Effetti potenziali difficili da rilevare? Certo le corporation del petrolio sanno bene che sotto il loro progetto di sviluppo con pozzi condotte e reiniezione (foto4), vi sono bacini idrici di profondità (foto5). Ed Eni e Shell conoscono inoltre bene i danni che produce l’industria petrolifera. In “Innovative Environmental Solution: ‘In vivo’ Monitoring of the Oil and Gas Activities in Onshore and Offshore Areas” del 2010, dove l’esempio di giacimento onshore è la Val D’Agri ovviamente, scrivono che devono operare per “minimizzare i potenziali effetti tossici delle miscele di contaminanti nell’ecosistema, inclusi gli impatti sulla biodiversità” e che “in molti casi, per esempio dopo fuoriuscite di petrolio, il danno ecologico è ovvio. In altre situazioni, come nel caso di attività di estrazione di petrolio e gas, i potenziali effetti tossicologici causati da esposizione prolungata a bassi livelli di contaminanti come i composti genotossici e i distruttori endocrini, sono molto difficili da rilevare”. In quello che chiamano Monte Alpi Oil Center scrivono che ci sono impatti minimi, da 20 a 200 metri di distanza, e presumibilmente dovuti a ricaduta di idrocarburi policiclici aromatici. Appena l’anno scorso Alberto Diantini e altri, dell’Università di Padova, si occuparono della concessione Val D’Agri in “Overlapping on onshore oil activities and biodiversity in Italy”, descrivendo le problematiche incontrate attraverso l’analisi del contesto delle attività petrolifere. Una riguarda il bacino idrico del fiume Agri, sbarrato a valle delle attività petrolifere per creare il Lago del Pertusillo, un lago molto importante scrivono, perché principale sorgente di acqua potabile per le regioni Basilicata e Puglia. “La possibile contaminazione da idrocarburi dell’acqua del lago – proseguono – avrebbe importanti effetti sull’ambiente e la salute umana”.

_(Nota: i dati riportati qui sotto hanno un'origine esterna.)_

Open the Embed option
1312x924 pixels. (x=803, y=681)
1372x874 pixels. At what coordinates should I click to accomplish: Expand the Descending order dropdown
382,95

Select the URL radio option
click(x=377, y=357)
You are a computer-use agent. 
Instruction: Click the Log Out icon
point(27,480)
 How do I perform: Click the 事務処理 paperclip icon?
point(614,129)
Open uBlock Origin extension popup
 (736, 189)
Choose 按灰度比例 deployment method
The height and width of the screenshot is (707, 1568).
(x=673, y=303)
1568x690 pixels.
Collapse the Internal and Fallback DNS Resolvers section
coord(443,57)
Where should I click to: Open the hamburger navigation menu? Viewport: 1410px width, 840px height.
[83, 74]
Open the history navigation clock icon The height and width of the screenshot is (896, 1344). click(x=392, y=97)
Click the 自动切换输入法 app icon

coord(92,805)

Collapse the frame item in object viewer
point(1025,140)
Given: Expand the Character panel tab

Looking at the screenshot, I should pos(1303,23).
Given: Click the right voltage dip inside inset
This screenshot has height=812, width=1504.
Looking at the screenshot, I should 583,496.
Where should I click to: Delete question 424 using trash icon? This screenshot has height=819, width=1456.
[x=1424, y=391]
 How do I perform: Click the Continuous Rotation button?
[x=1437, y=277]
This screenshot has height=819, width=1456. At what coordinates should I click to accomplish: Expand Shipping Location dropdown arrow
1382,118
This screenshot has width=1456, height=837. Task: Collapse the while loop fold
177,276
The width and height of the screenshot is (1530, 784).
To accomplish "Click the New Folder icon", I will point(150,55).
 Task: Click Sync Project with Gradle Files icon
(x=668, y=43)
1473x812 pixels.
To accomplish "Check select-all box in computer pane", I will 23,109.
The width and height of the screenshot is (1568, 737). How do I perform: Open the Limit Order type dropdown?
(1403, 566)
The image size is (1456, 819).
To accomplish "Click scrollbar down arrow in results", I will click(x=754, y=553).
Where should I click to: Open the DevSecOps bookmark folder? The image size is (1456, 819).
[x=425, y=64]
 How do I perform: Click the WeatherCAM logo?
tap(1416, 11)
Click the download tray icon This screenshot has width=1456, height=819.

Eni e Comuni: tra violazioni e disinteresse. Complessivamente, riportano Diantini e altri, per verificare la “concreta applicabilità” delle linee guida IMOG (Impact Mitigations Oil Guidelines, ndr), una banca dati basata sull’analisi bibliografica della letteratura tecnica, scientifica, delle linee guida internazionali del settore industriale del petrolio e del gas, in cui “sono specificati gli impatti dell’estrazione del petrolio sulle differenti componenti dell’ambiente e le misure per la loro riduzione”, visitarono 16 dei 40 pozzi della concessione Val D’Agri (produttivi, chiusi, di reiniezione, in fase di perforazione, ndr). Ma le Valutazioni d’Impatto Ambientale (VIA, ndr) analizzate secondo l’IMOG furono solo due, le uniche due che si riuscirono a consultare specificano, il Progetto di Sviluppo Caldarosa e Area cluster S. Elia 1-Cerro falcone 7. Molti Comuni interpellati per fornire dati ambientali negarono infatti l’accesso ai dati, “violando” di fatto la Convenzione di Aarhus. Inoltre non fu possibile accedere alle aree pozzo perché Eni, dopo molte richieste, rispose di “non essere interessata alla ricerca”. Riuscirono a stare solo oltre le recinzioni delle aree pozzo. Analizzando le VIA notarono che non c’erano dettagli sufficienti a descrivere acque superficiali e falde acquifere che potevano subire l’impatto delle attività petrolifere, e non c’era la definizione del rischio per ogni possibile contaminazione dei corpi d’acqua in rapporto a biodiversità e scopi irrigui e di potabilità. Di particolare importanza, ribadirono anche, è la “descrizione inadeguata” degli aspetti legati al rischio sismico e alla resistenza delle strutture poste in essere a eventi sismici, nonostante l’elevato rischio sismico dell’area.